**Records for processing:**

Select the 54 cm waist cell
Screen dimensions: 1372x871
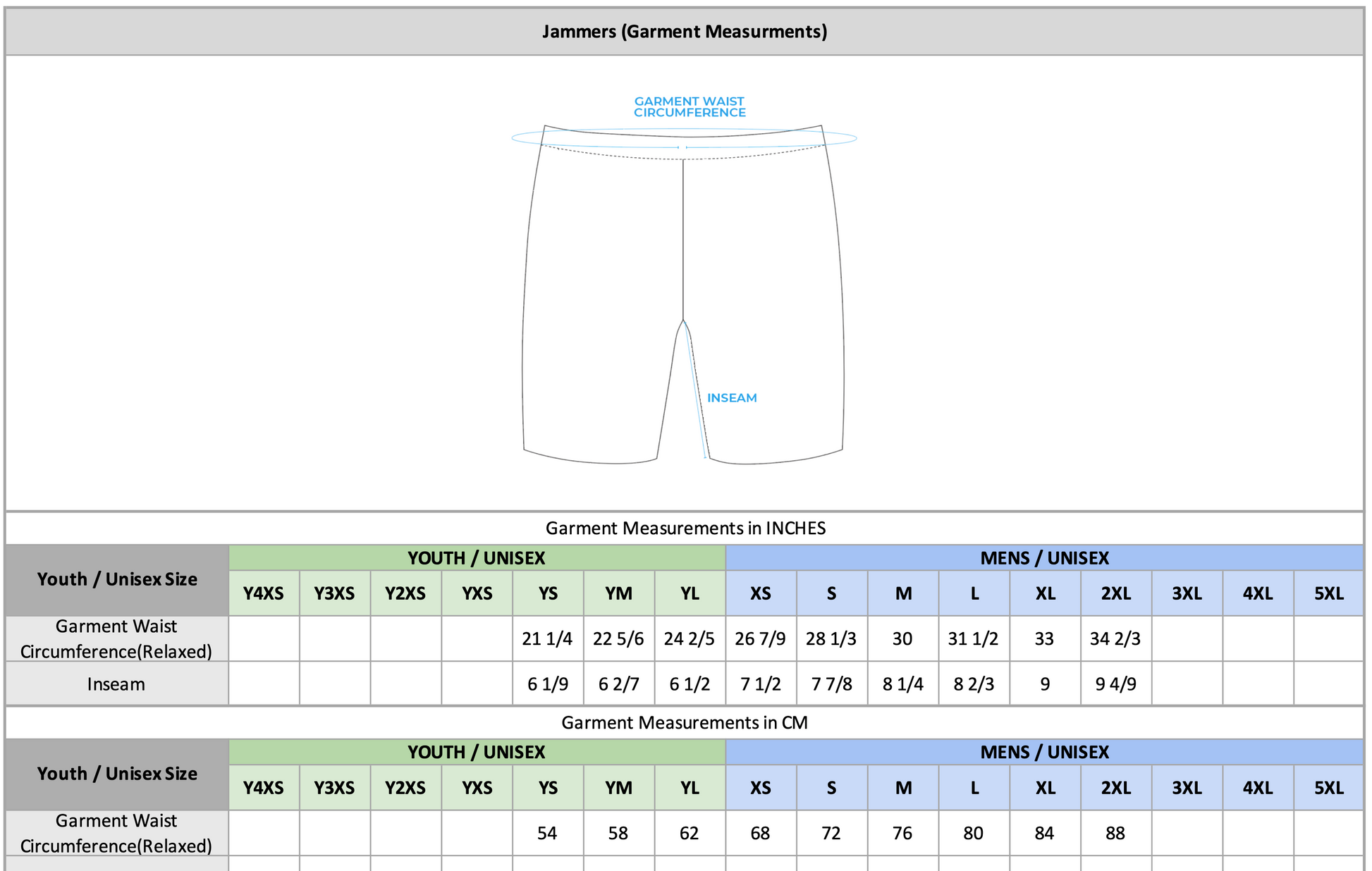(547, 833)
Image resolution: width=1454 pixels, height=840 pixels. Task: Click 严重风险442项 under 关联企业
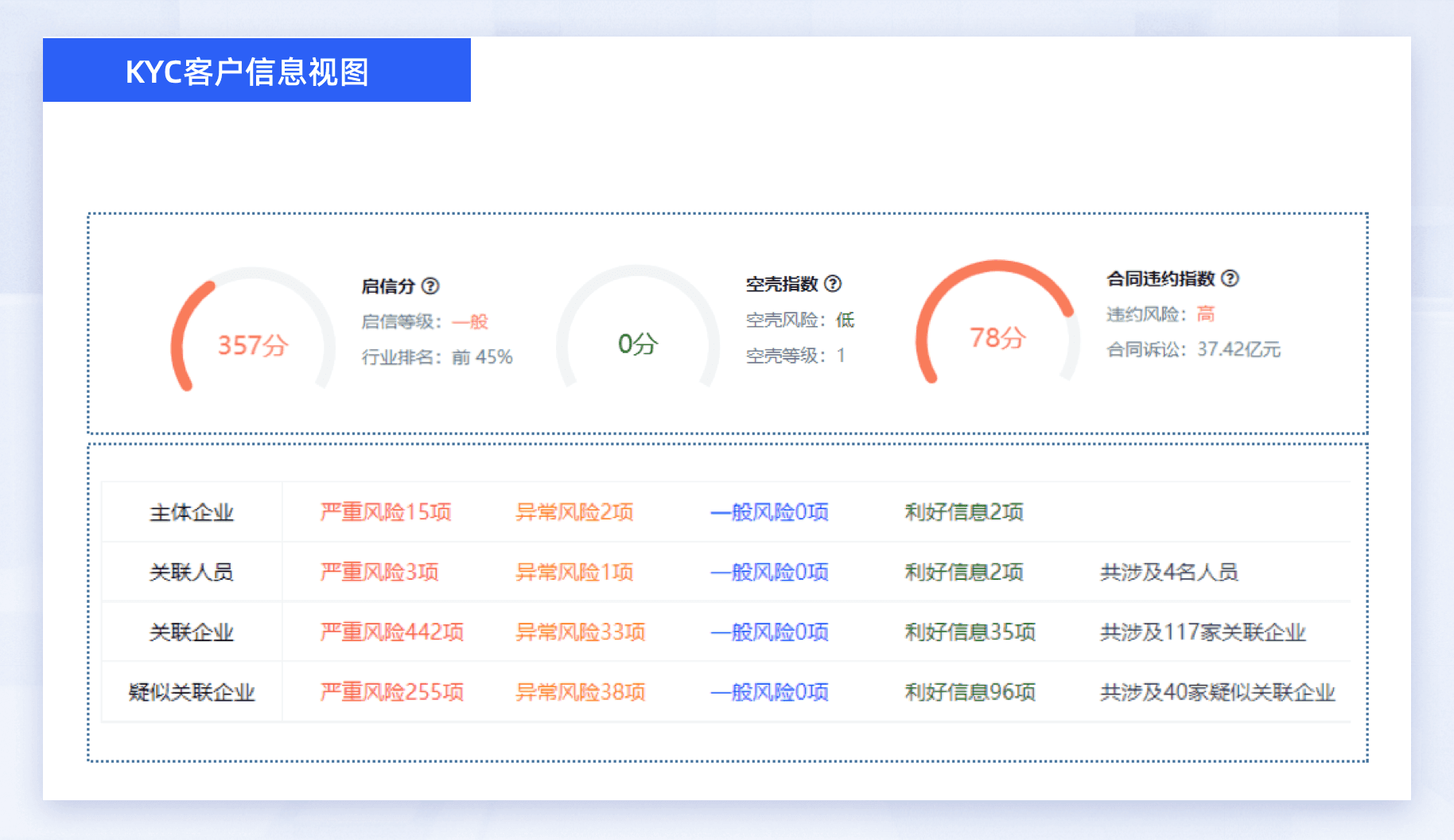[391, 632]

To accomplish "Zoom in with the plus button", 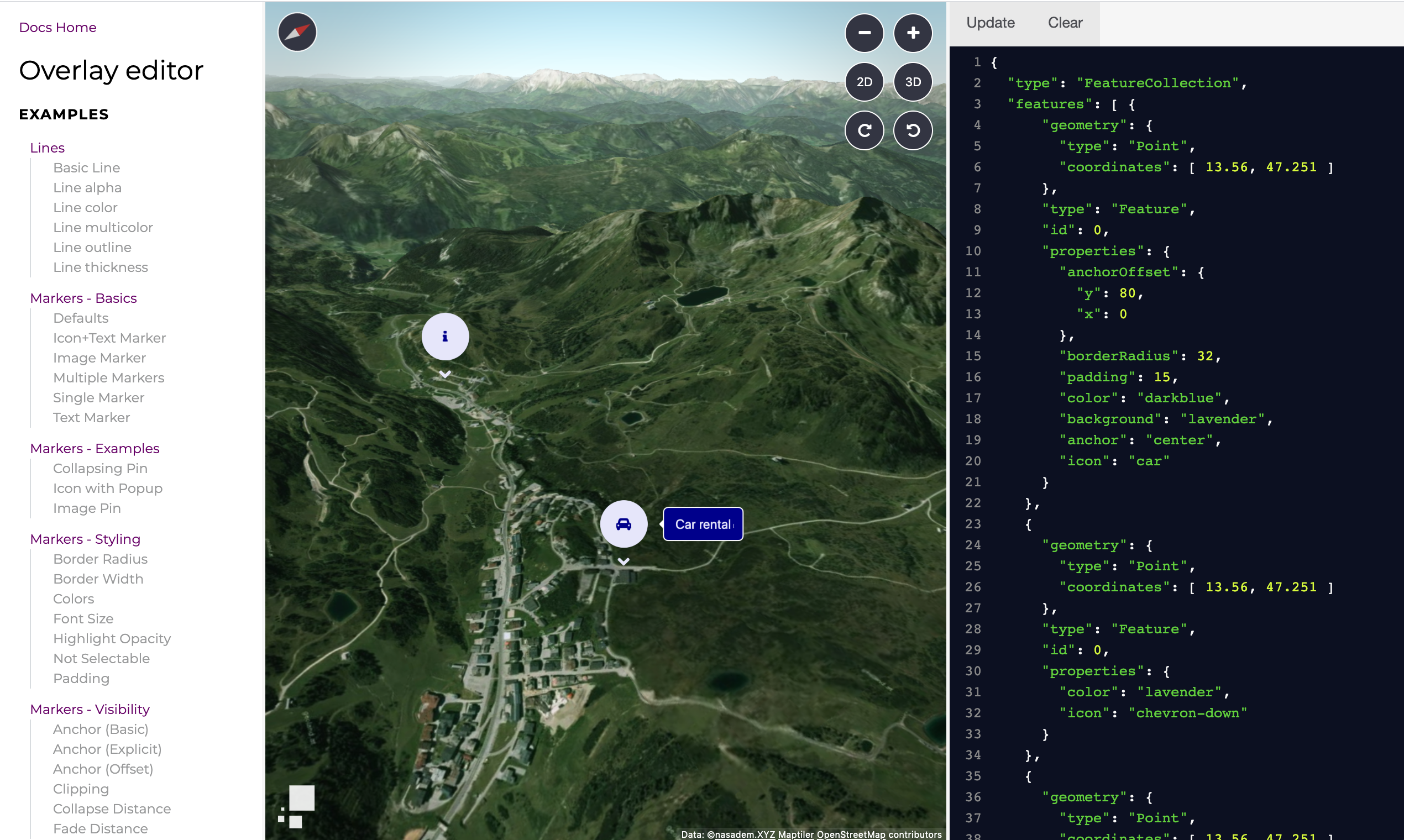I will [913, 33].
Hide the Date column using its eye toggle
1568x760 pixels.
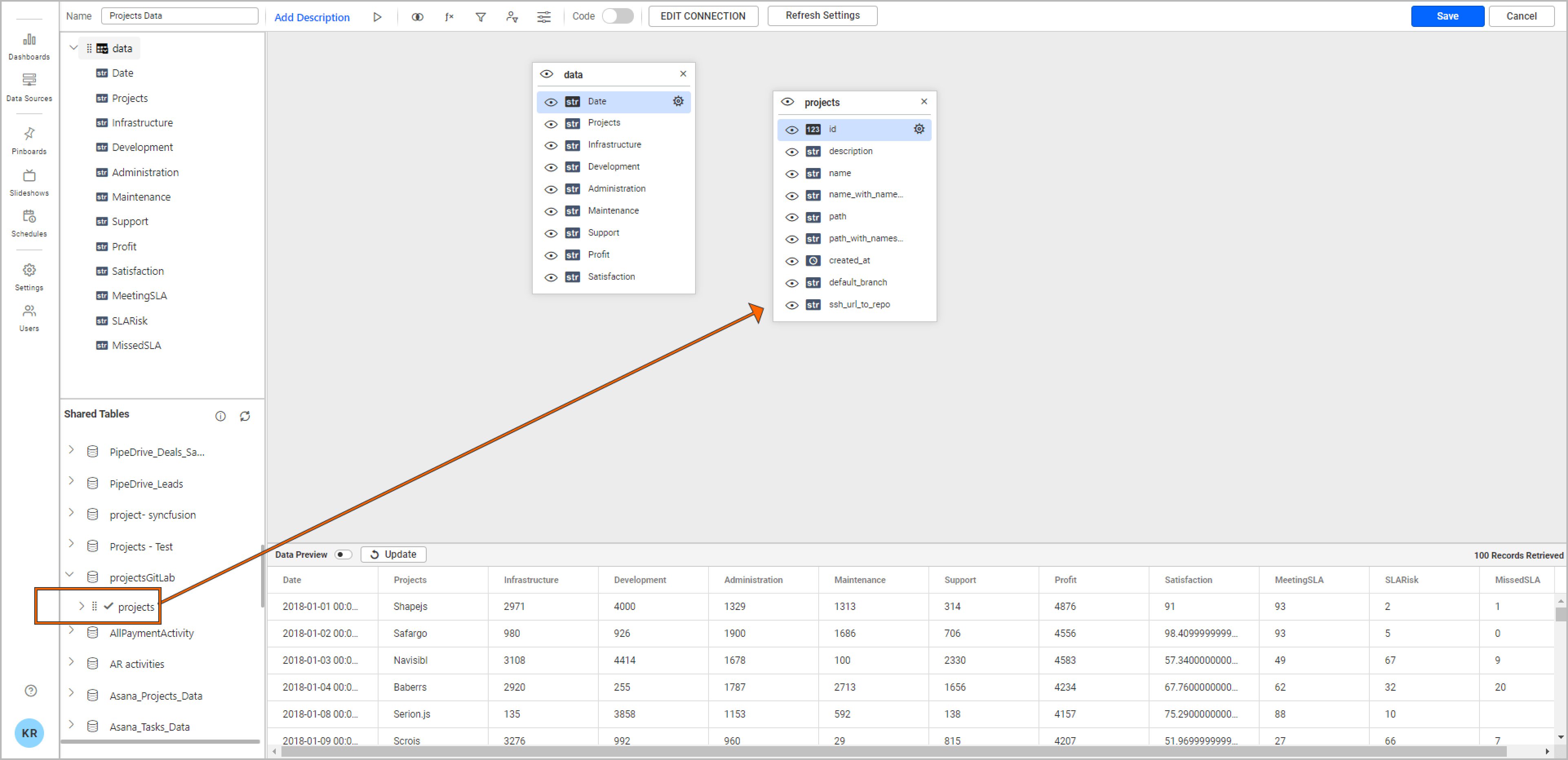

**Task item:** Any picture in the listing is to be omitted. Return exactly the lines from the one containing "Hide the Date column using its eye toggle" through its last line, both included, and only those.

**Solution for this exercise:**
Hide the Date column using its eye toggle
1568x760 pixels.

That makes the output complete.